Figure 1: Schematic overview of the noise detection algorithm (Christianson et al. AJR 2015, Ria et al. Med Phys 2017). A) Original Image, B) Noise map of soft tissue, C) Histogram of soft tissue noise map.

Next, the CTDIvol of the acquisition was correlated with the patient size in terms of WED. Additionally the GNL was added as a third parameter in the analysis. Outliers for the two- and three parameter analysis were examined.

Results

An exponential increase of the CTDIvol with increasing WED, was observed (figure 2A). The correlation of the WED and CTDIvol was significant (p < 0.01). The three dose outliers that were observed had a CTDIvol higher than expected for their patient size. Two of them (Nr. 2 & 3) could be explained by investigating the vertical positioning of the patient during the examination. Particularly, both of them were positioned closer to the tube during the localizer (> 3cm), causing magnification, for which literature demonstrates an increase of up to 30% for the CTDIvol of the spiral acquisition. Additionally, outlier number 2 had one arm down and in the beam path during the localizer and acquisition, which also results in an increase of CTDIvol. Similarly, outlier number 1 had both arms down and in the beam path, thus positioning was again the reason for the increase in CTDIvol.

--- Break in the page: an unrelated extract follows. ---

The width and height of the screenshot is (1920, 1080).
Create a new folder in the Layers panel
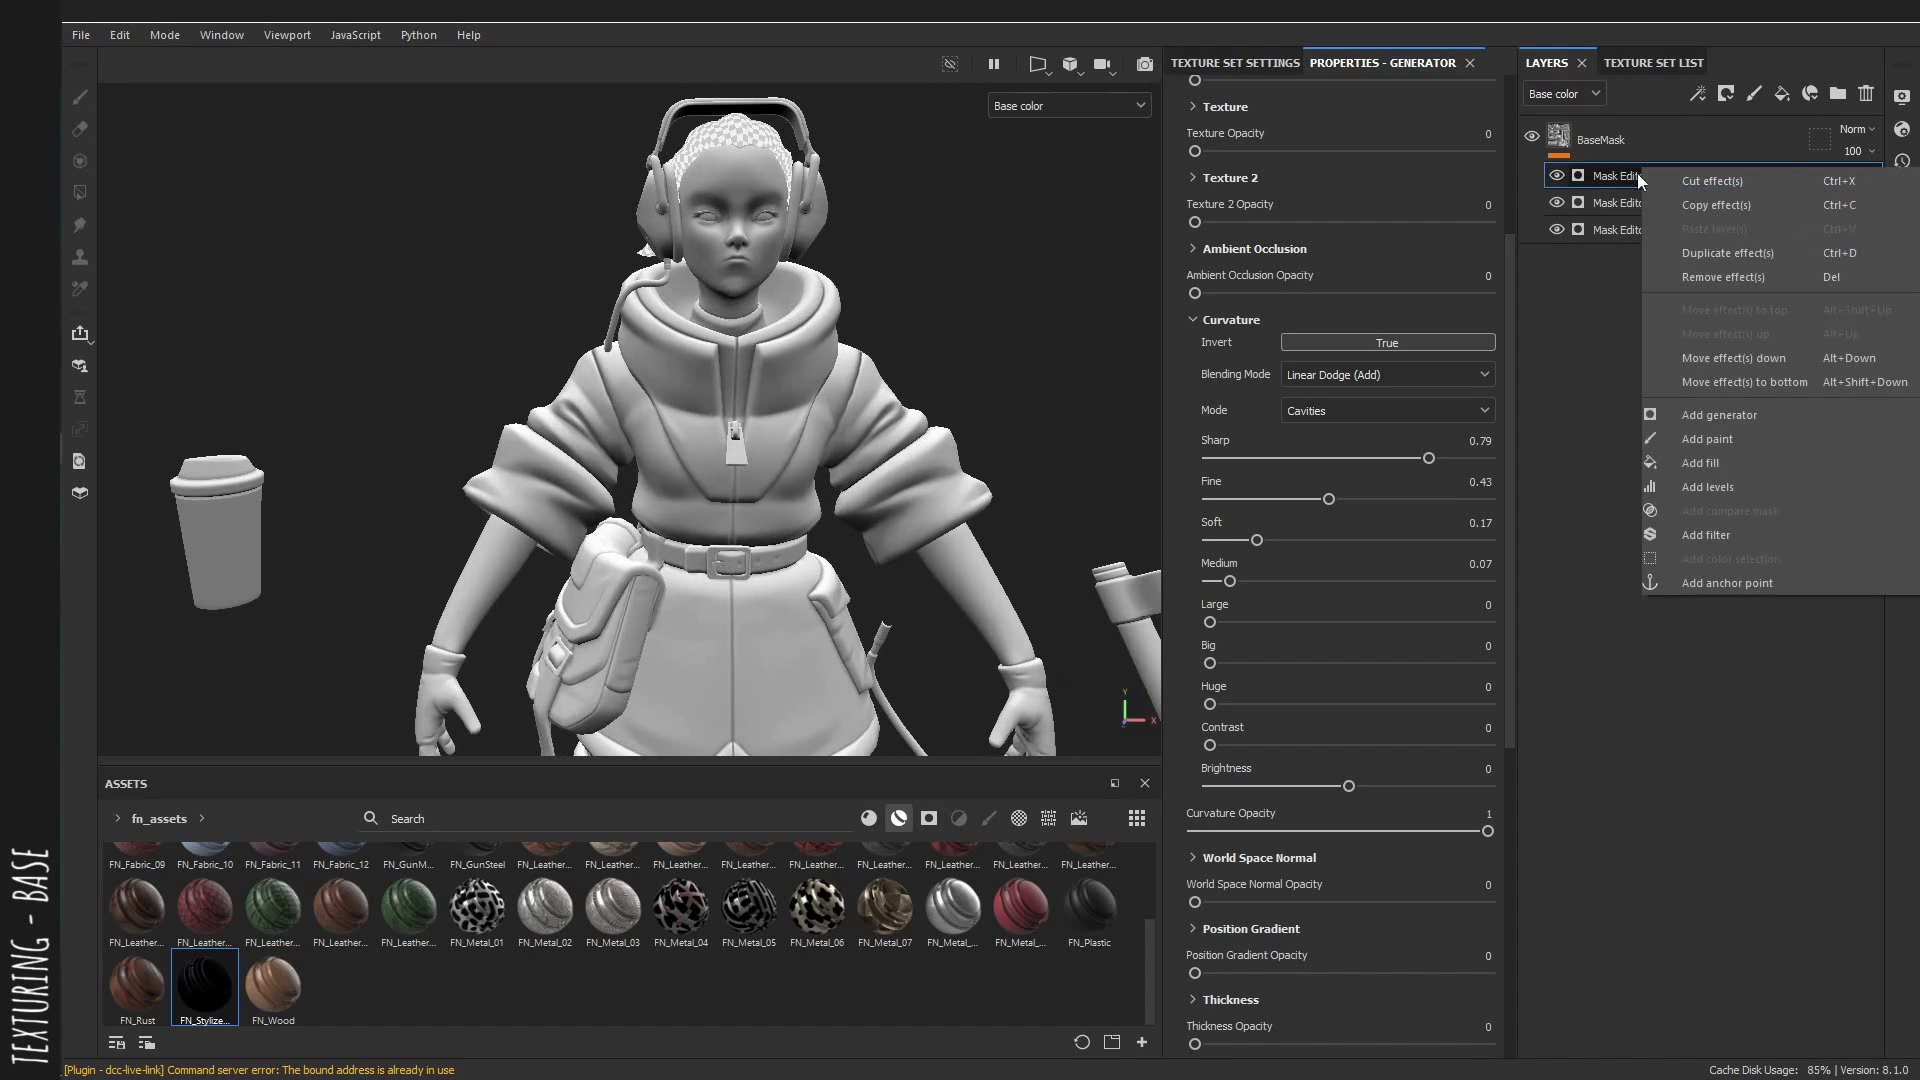pyautogui.click(x=1838, y=93)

The GNL was added as a third parameter to the CTDIvol vs WED analysis (figure 2B). A higher GNL (red) means more noisy images and thus a lower image quality. Outlier 1 and 2 had a relatively low GNL and thus a relatively high image quality. This was expected due to the higher CTDIvol of these cases. The third outlier had a GNL around the median of all examinations, since the increased CTDIvol was partially compensated by the increased attenuation of the arms in the beam path. Interestingly enough, a fourth outlier appeared, with higher GNL than the other examinations. In this case, the patient was positioned further from the tube (> 4cm), which caused minification on the localizer image. The patient resembled smaller and this caused a decrease of the CTDIvol during the spiral acquisition and thus an increase in GNL and a lower image quality. This outlier was missed when only two parameters were correlated (CTDIvol vs WED).

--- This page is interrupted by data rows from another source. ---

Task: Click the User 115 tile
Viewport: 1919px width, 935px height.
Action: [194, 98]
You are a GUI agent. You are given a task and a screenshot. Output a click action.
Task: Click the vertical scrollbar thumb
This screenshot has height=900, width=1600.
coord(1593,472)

Combining dose size and image quality to identify outliers in CT examinations f22

Figure 2: A) The CTDIvol of the chest acquisition as a function of the water equivalent diameter (WED) of the patient, B) the global noise level (GNL) was added as a third parameter. The outliers are marked with a number.

Conclusion

Tube output versus patient size gives a first indication of potential outliers. However, it is not always enough in order to identify all outliers and hidden problems. Extra relevant outliers could be detected by including an automated image quality index. In the current study, most outliers were caused by the patient positioning.
Calculation and combination of relevant parameters by a dose management system can save time to the user by highlighting real outliers and potential underlying problems.

Keywords

Thorax, CT, Dosimetry, Physics, Quality Assurance

Disclosure statement

• An Dedulle has a PhD grant from the Flanders Innovation & Entrepreneurship agency [Grant No. HBC.2016.0233] and works as a PhD researcher for Qaelum NV in cooperation with the University of Leuven.
• Niki Fitousi is head of research in Qaelum NV.
• Jurgen Jacobs is CEO and co-founder of Qaelum NV.
• Hilde Bosmans is board member and co-founder of Qaelum NV.